For the use of BAG-containing orthodontic bonding agents as bracket bonding materials, the bond strength must be at least 6 to 8 MPa.24 In the present study, SBS of TXT was 13.7 MPa, while the average SBS of the BAG-containing orthodontic bonding agents was 13.0 MPa. SBS of CF was 12.9 MPa, which was not significantly different from that of TXT. A previous study using flowable resin for bracket bonding25 reported similar findings, whereas another study showed that the bond strength of CF was slightly lesser than that of TXT.26 However, even in that study, the bond strength was greater than 7 to 8 MPa. In other words, the bond strength of flowable resin is not a major obstacle to its clinical use for bracket bonding; however, it cannot be applied in all cases because of its limited workability. The addition of BAG imparts a certain level of workability to resins and enables their use as bracket bonding agents. In the present study, the ARI score indicated similar bond failure patterns for the BAG-containing orthodontic bonding agents and CF and TXT.

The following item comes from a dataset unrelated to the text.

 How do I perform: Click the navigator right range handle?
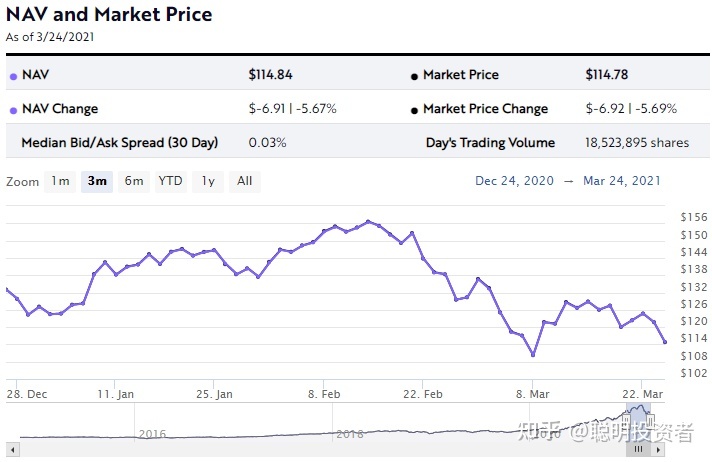[x=650, y=421]
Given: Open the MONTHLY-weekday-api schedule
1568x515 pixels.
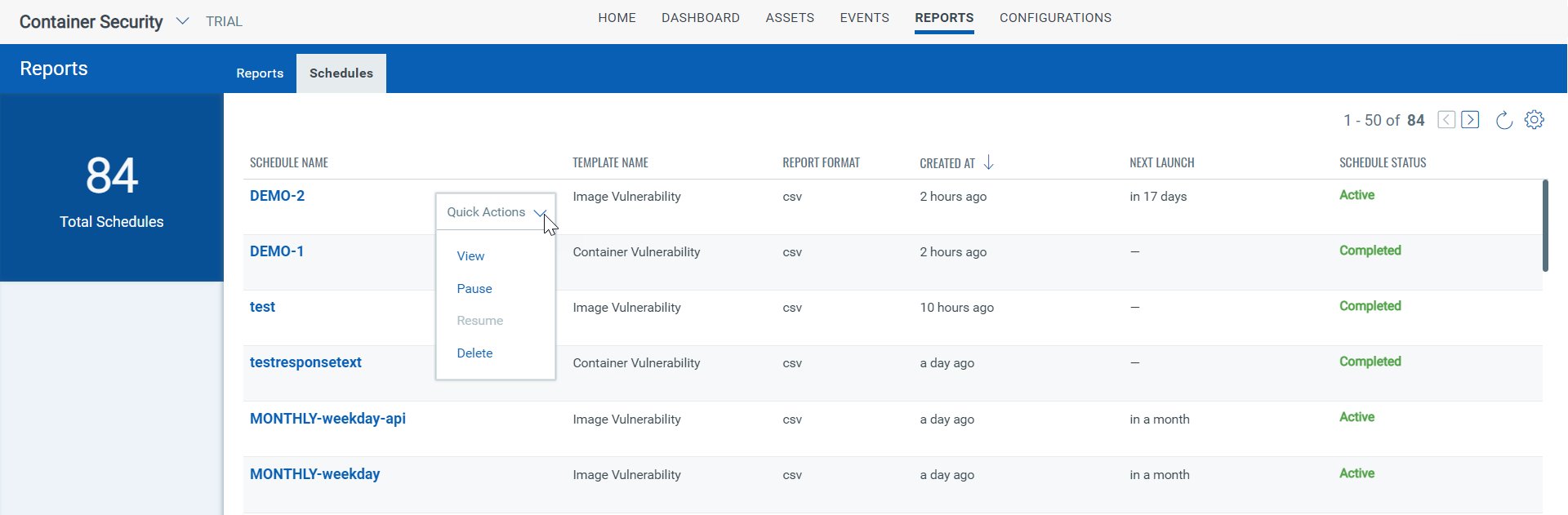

We evaluated the remineralization effects of BAG-containing orthodontic bonding agents using the Featherstone laboratory pH cycling model.13 The tooth specimens were examined by micro-CT after pH cycling, and the extent of enamel demineralization was measured using three-dimensional image analysis software. The results showed that CF and TXT resulted in the demineralization of all surfaces that had not been coated with the bonding agent, whereas the BAG-containing orthodontic bonding agents caused demineralization from a point approximately 200 to 300 µm away from the bracket edge. This finding indicates that the latter prevented demineralization not only at the bracket base but also in the surrounding area and is consistent with the results of a study by Manfred et al.,3 who examined—on the basis of microhardness—the remineralization effects of BAG-containing orthodontic bonding agents and found that synthesized bonding agents prevented demineralization.
CONCLUSION
The results of the present study suggest that BAG-containing orthodontic bonding agents have stronger antibacterial and remineralization effects compared with conventional orthodontic adhesives; thus, they are suitable for use as bracket bonding materials in orthodontic practice.
ACKNOWLEDGEMENTS
This study was supported by the National Research Foundation of Korea (NRF) grant funded by the Korea government (MSIP) (NRF-2015R1C1A1A01051832).
Footnotes
CONFLICTS OF INTEREST: No potential conflict of interest relevant to this article was reported.